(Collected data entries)
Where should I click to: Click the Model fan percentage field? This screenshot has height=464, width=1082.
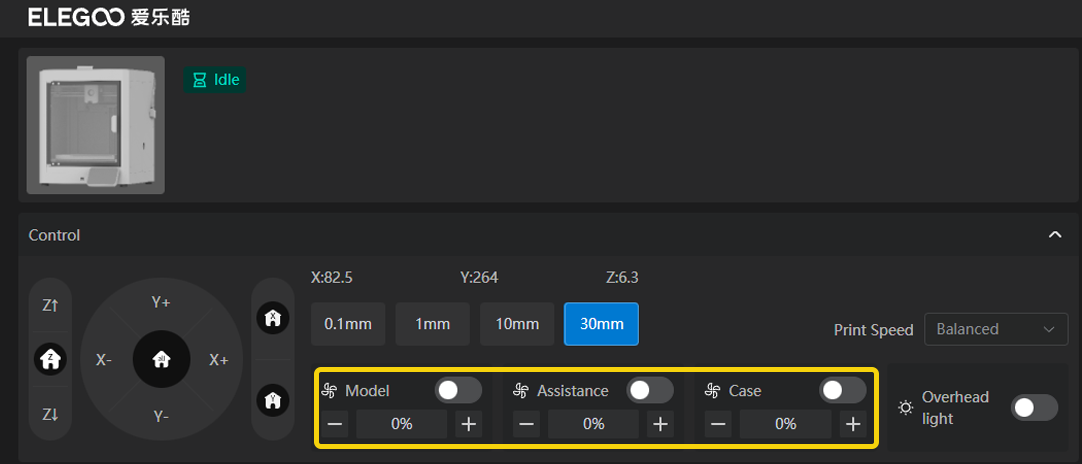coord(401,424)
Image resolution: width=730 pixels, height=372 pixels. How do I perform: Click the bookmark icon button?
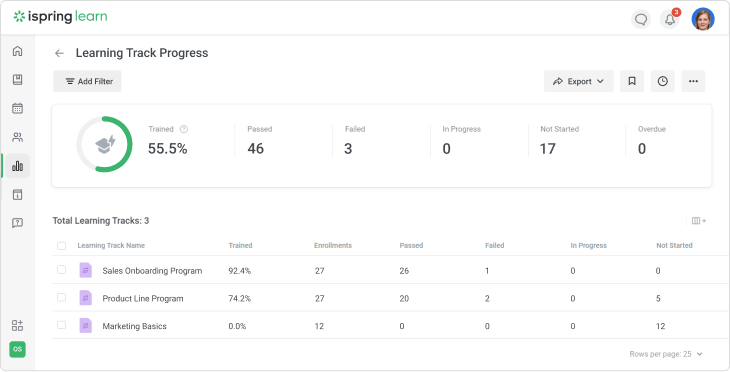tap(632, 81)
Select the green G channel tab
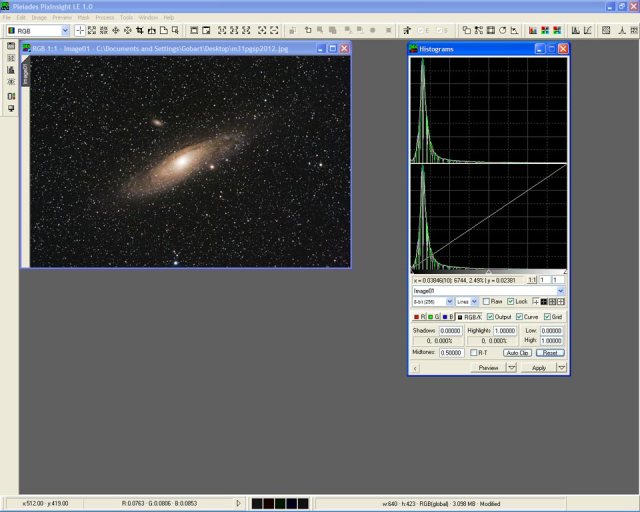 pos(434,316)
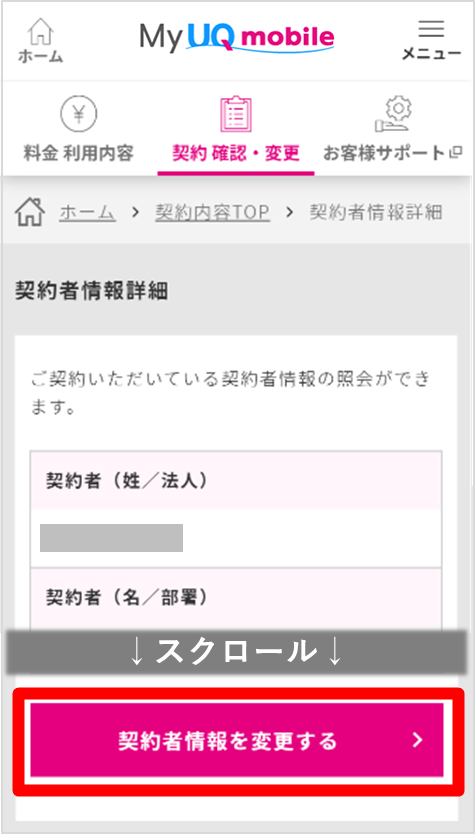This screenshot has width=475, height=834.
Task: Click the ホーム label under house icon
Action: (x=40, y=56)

--- WORK ITEM ---
Leaving aside the images, write out every entry above exactly.

--- RESULT OF THE TASK ---
Where should I click to: Click the Model fan percentage field? This screenshot has height=464, width=1082.
coord(401,424)
Image resolution: width=730 pixels, height=372 pixels. How do I perform: Click the bookmark icon button?
tap(632, 81)
Select the green G channel tab
 pos(434,316)
This screenshot has width=475, height=834.
Task: Click the ホーム label under house icon
Action: (x=40, y=56)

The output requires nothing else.